Who is suitable for trading CFDs on cryptocurrencies?
Since cryptocurrency CFDs are leveraged products that allow you to profit from highly volatile asset price changes, they are not suitable for all investors.
Trading CFDs with cryptocurrencies can fit your trading strategy if you:
Bear in mind that purchasing cryptocurrency is too expensive for you;
Find exposure to the crypto-asset market without holding coins/tokens;
You want to profit from trading on margin and have a relatively low initial capital;
Follow an investment target to make quick wins on small price changes;
You have a short term trading strategy;
Aiming at high (long or short position) and low (short or short position) of cryptocurrency rates;
You want to benefit from a safe trading environment via a regulated CFD broker that provides certain protection for investors;
Enjoy taking risks and trading in stressful trading environments.
Cryptocurrency CFDs are popular products.
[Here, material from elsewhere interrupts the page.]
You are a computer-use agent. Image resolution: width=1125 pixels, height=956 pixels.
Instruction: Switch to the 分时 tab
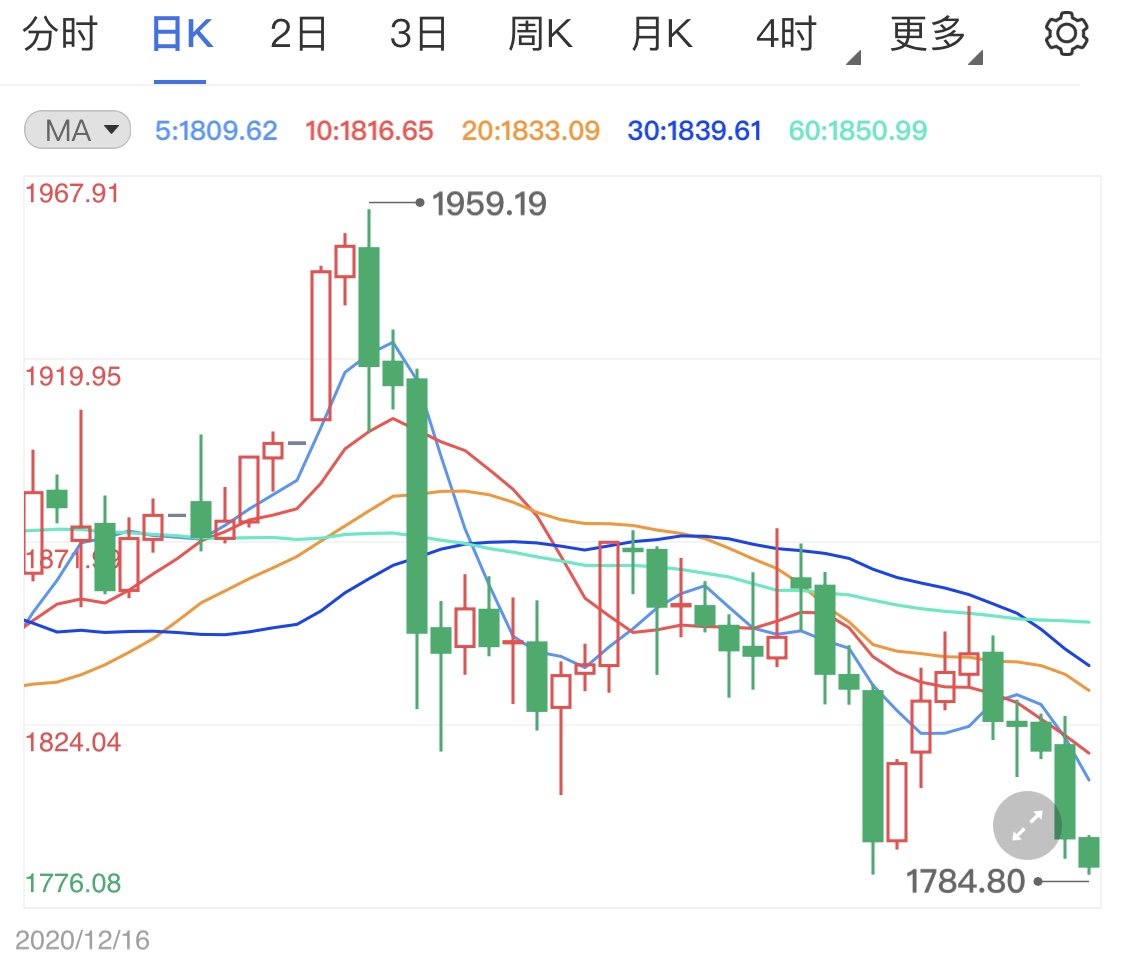click(62, 31)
They allow crypto-traders to make short-term profits by monetizing the bullish and bearish movements of cryptocurrencies without owning them.
Besides, CFDs offer greater exposure to the digital currency market through margin trading and leverage.
To become a successful crypto trader, you don't need to have the best trading strategy. It is simply necessary to adopt a strategy adapted to your personality, your trading objectives, your availability, your trading capital, and finally your risk tolerance.
Homework tasks :
Write an article in which you must answer the following questions:
- What is a cryptocurrency CFD?
- How do I know if cryptocurrency CFDs are suitable for my trading strategy?
- Are CFDs risky financial products?
- Do all brokers offer cryptocurrency CFDs?
- Explain how you can trade with cryptocurrency CFDs on one of the brokers (Using a demo account).
- Try to read the lesson and the assignments carefully before you start editing.
- You must write an essay that contains at least** 300 words**.
- Make sure that you post your homework into the Crypto-Academy community.
- Use copyright-free images with mention of its source, if possible, produce your own.
- Plagiarism is forbidden in Steemit Crypto Academy, and its perpetrators may face serious penalties.
- This homework assignment runs from April 19, 2021 through April 25, 2021.
- Include in your post among the first five hashtags #kouba-s2week2 #cryptoacademy.
- Review your article as if you are the reader. When you do the last review, try to assume the role of a person who sees the article for the first time. This greatly helps you to know how others will receive your thoughts.